`FileStorage` closed unexpectedly when using `copy_current_request_context`
jimdigriz opened this issue · 1 comments
Whilst using boto3 for some S3 work in Flask, I needed to register an event hook which led to me discovering that request.files[...]
get closed before the request is completely handled.
I found what looks like one of the events runs in a different thread so I wrapped the hook with copy_current_request_context
which worked, but then found that by doing this, after calling object.load()
(triggering the hooks) that request.files[...]
is closed prematurely.
After some digging I found pallets/werkzeug#1685 which I guess meant that some how the file streams loose context whilst bouncing through the thread and into another context (the copy of the original request context). I know that reported issue is for the main request.stream
, but this affects the FileStorage
streams under request.files
.
To reproduce it here is the minimal code I managed to get this occurring with; only difference between test_work
and test_bust
is the use of session.events.register(...)
.
import boto3
from flask import Flask, abort, copy_current_request_context, request
app = Flask(__name__)
def _test(params, **kwargs):
pass
@app.route('/work', methods=['GET', 'POST'])
def test_work():
if 'test' not in request.files:
abort(400)
file = request.files['test']
session = boto3.session.Session()
s3 = session.resource('s3')
object = s3.Object('test', 'test')
try:
object.load()
except:
pass
return { 'closed': request.stream.closed, 'file': file.closed }
@app.route('/bust', methods=['GET', 'POST'])
def test_bust():
if 'test' not in request.files:
abort(400)
file = request.files['test']
session = boto3.session.Session()
session.events.register('provide-client-params.s3', copy_current_request_context(_test))
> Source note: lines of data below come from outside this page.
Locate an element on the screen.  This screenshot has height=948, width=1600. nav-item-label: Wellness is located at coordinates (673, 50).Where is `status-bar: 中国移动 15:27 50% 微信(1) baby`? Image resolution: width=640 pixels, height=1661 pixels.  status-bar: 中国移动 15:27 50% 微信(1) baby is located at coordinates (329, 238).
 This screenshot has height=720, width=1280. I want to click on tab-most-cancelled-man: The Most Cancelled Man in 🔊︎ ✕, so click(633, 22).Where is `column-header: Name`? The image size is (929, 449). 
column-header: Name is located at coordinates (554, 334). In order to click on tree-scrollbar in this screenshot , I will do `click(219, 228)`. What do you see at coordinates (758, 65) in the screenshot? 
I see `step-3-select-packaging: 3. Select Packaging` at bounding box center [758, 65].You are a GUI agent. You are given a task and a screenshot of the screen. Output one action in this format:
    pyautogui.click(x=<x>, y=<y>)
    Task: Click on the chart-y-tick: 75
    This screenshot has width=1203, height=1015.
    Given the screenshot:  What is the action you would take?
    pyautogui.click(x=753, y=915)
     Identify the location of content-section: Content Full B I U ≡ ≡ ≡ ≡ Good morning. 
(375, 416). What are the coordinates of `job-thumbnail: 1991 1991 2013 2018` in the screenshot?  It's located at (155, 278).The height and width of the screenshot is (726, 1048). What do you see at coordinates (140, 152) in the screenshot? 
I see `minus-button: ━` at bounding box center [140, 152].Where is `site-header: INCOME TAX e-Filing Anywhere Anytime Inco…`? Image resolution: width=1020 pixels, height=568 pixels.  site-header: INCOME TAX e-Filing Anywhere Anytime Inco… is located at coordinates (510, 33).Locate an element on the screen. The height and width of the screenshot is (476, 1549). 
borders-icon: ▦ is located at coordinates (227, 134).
s3 = session.resource('s3')
object = s3.Object('test', 'test')
try:
object.load()
except:
pass
return { 'closed': request.stream.closed, 'file': file.closed }
Spin up a local S3 endpoint, though running one means you are not waiting 10 seconds for the retry logic in boto3 to give up:
docker run -it --rm -p 9000:9000 -p 9001:9001 quay.io/minio/minio server --console-address :9001 /data
Run with:
env AWS_ACCESS_KEY_ID=minioadmin AWS_SECRET_ACCESS_KEY=minioadmin AWS_ENDPOINT_URL=http://localhost:9000 ./.venv/bin/flask --app test run
Test with:
$ echo hello world > test.txt
$ curl -sS --fail-with-body -D /dev/stderr -F 'test=@test.txt' http://localhost:5000/work
HTTP/1.1 200 OK
Server: Werkzeug/3.0.1 Python/3.11.2
Date: Mon, 29 Jan 2024 10:01:58 GMT
Content-Type: application/json
Content-Length: 30
Connection: close
{"closed":false,"file":false}
And test the failure (where file
gets closed) with:
alex@hanzawa:~/src/kx/downloads$ curl -sS --fail-with-body -D /dev/stderr -F 'test=@test.txt' http://localhost:5000/bust
HTTP/1.1 200 OK
Server: Werkzeug/3.0.1 Python/3.11.2
Date: Mon, 29 Jan 2024 10:02:42 GMT
Content-Type: application/json
Content-Length: 29
Connection: close
{"closed":false,"file":true}
My expectation is that file
remains open until I return my response from test_bust
.
My use case is I need to pass FileStorage
to an S3 upload request, so obviously with the file handle closed, that makes it somewhat difficult :)
I worked around the problem by using functools.partial
and just shimming over what I needed instead of using request
, but reporting this in case it is considered a bug or at least so others can find this and prevent themselves losing hours of their lives trying to figure out what is happening.
My environment is:
- Python version: 3.11.2
- Flask version: 3.0.1
- Boto3 version: 1.34.29
It's not possible to copy the stream (and thus the files) from the initial request to the copied request. It's not possible to copy open file-like objects in general. What copy_current_request_context
copies is the context, not the request the context refers to. So both context still refer to the same data. Once the view or other function ends (whichever first), the context is popped which triggers cleaning up the request it's associated with. Therefore as said in the other issue you linked, you need to store file data first so that it is available separately from the request data.